▸ **Task**
Resume the forum thread about CUDA access violations in a path tracer, starting right after its final sentence.

▸ **Provided text**

## BEGIN

Access violation

I’m trying to convert a path tracer to use CUDA instead of running on the CPU. On the way, I’ve run into a problem. I keep getting access violations and I’m not sure why.

I have a kernel called TraceRays:

__global__ void TraceRays(const Camera* cam, const Sphere* shape, Color* result, unsigned width) {
	const unsigned x = blockIdx.x * blockDim.x + threadIdx.x;
	const unsigned y = blockIdx.y * blockDim.y + threadIdx.y;
	const unsigned i = y*width + x;
	const Ray ray = cam->GetRay(x, y);

	Point p = ray(0.5f);

	result[i] = Color();
	float t;
	if (shape->Intersect(ray, t))
		result[i] = Color(0.f, 1.f, 0.f);

NSight’s memory checker tells me that I specify an invalid address on load, at the “if (shape->Intersect(ray, t))” line. However, checking the values with the debugger shows that shape has the correct position and radius.

This is how I allocate them:

Camera* cam = new Camera(...);
Sphere* sphere = new Sphere(Point(0.f, 0.f, 0.f), 2.f);
Camera* d_cam; cudaMalloc(&d_cam, sizeof(Camera));
Sphere* d_sphere; cudaMalloc(&d_sphere, sizeof(Sphere));

cudaMemcpy(d_cam, cam, sizeof(Camera), cudaMemcpyHostToDevice);
cudaMemcpy(d_sphere, sphere, sizeof(Sphere), cudaMemcpyHostToDevice);

To see if it might be that, somehow, it will not call methods of objects on the device, I added that “Point p = ray(0.5f);” line. This seems to be working just fine.

This is how my classes are declared:

class Sphere : public Shape {
	Point c;
	float r;

	Sphere(const Point& c, float r);

	__host__ __device__ bool	Intersect(const Ray& ray, float& t) const;
	__host__ __device__ Vector	GetNormal(const Point& p) const;
class Ray {
	Point		o;
	Vector		d;

	float		mint;
	float		maxt;

	__host__ __device__ Ray(const Point& o, const Vector& d, float mint = 1e-6f, float maxt = INFINITY);
	__host__ __device__ Point		operator()(float t) const;

These are the error messages:

CUDA context created : 042e3c70
CUDA module loaded:   05516e38 C:/Users/Arjan/documents/visual studio 2012/Projects/CUDATest/CUDATest/
CUDA Debugger detected HW exception on 2 warps.  First warp:
blockIdx = {0,0,0}
threadIdx = {0,0,0}
Exception = Out of range Address
PC = 0x0004e858
FunctionRelativePC = 0x00000398

CUDA context created : 00513c70
CUDA module loaded:   05226e38 C:/Users/Arjan/documents/visual studio 2012/Projects/CUDATest/CUDATest/
CUDA Memory Checker detected 128 threads caused an access violation:
Launch Parameters
    CUcontext    = 00513c70
    CUstream     = 0519af40
    CUmodule     = 05226e38
    CUfunction   = 052b6120
    FunctionName = _Z9TraceRaysPK6CameraPK5ShapeP5Colorj
    GridId       = 6
    gridDim      = {128,96,1}
    blockDim     = {8,8,1}
    sharedSize   = 256
        cam = 0x40b80000  {}
        shape = 0x40b80200  {__vptr = 0x013e834c  ???}
        result = 0x40c80000  {r = 0, g = 0, b = 0}
        width = 1024
    Parameters (raw):
         0x40b80000 0x40b80200 0x40c80000 0x00000400

Does anybody know why I get these invalid address on load errors? Am I incorrectly allocating memory for the Sphere object?

## END

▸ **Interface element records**
## BEGIN

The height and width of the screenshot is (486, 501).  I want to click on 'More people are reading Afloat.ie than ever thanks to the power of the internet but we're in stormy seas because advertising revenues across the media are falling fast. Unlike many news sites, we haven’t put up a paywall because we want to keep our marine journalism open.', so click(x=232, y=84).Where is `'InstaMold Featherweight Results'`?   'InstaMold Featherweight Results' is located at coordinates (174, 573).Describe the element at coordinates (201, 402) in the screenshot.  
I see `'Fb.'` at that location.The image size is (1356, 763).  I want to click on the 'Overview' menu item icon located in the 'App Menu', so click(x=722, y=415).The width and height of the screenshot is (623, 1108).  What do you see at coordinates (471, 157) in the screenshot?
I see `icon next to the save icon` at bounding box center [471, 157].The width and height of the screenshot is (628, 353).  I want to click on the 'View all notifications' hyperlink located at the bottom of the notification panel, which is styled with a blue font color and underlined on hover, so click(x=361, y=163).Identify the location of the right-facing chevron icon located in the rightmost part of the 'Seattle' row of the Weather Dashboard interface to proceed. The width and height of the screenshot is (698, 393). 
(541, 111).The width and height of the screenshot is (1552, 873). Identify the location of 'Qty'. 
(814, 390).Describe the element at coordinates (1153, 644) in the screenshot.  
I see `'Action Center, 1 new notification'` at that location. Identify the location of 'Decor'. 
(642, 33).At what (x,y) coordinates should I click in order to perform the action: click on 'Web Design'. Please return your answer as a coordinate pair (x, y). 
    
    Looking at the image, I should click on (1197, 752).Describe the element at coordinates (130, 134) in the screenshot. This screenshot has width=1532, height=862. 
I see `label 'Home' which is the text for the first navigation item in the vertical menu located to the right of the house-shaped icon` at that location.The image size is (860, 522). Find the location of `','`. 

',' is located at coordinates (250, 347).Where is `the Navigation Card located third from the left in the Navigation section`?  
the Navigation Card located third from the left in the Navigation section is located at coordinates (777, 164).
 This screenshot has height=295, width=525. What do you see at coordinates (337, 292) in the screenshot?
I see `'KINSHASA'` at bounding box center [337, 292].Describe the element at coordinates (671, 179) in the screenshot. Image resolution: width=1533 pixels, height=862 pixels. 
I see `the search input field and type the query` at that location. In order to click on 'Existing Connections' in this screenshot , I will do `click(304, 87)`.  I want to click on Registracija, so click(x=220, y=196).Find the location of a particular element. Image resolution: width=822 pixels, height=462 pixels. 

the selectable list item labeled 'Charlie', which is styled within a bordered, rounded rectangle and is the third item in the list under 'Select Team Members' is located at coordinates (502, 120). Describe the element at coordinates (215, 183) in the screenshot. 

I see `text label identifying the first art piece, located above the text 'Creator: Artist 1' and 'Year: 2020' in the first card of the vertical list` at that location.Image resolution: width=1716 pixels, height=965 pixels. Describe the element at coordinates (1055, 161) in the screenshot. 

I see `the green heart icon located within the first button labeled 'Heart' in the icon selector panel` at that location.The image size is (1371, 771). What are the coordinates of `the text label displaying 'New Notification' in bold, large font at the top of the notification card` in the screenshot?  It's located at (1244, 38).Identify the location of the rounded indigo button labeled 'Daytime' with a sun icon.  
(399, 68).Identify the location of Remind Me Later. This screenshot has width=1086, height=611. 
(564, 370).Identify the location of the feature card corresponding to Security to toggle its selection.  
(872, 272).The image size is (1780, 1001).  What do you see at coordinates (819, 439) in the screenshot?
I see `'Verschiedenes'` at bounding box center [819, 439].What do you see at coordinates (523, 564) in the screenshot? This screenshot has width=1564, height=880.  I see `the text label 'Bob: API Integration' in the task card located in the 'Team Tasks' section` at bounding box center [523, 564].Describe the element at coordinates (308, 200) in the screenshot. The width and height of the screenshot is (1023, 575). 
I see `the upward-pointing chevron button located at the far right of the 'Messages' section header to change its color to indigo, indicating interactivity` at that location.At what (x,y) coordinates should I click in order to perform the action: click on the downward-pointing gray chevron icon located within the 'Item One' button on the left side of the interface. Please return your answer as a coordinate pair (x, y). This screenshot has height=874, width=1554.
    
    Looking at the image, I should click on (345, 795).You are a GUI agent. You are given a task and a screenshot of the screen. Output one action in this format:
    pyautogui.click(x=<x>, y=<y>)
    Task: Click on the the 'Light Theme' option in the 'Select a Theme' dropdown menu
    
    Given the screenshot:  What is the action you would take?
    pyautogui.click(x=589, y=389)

## END

▸ **Written response**
Thank you in advance!

The problem is that you are creating the Sphere object on the host, and then trying to copy it to do the device.

new Sphere(Point(0.f, 0.f, 0.f), 2.f);

You need to create it explicitly on the device (launch a kernel that calls new).

It fails because Sphere is a virtual class, and the host compiler implements this by embedding a pointer
to a host function in the Sphere object (__vptr in the memory checker trace). When you copy the Sphere
to the device, the pointer gets copied over. When you try to call the Intersect method on the Sphere it
tries to access the host point, which fails because it is a host pointer.

If you created the Sphere on the device, the embedded pointer would be allocated on the device and
it would work.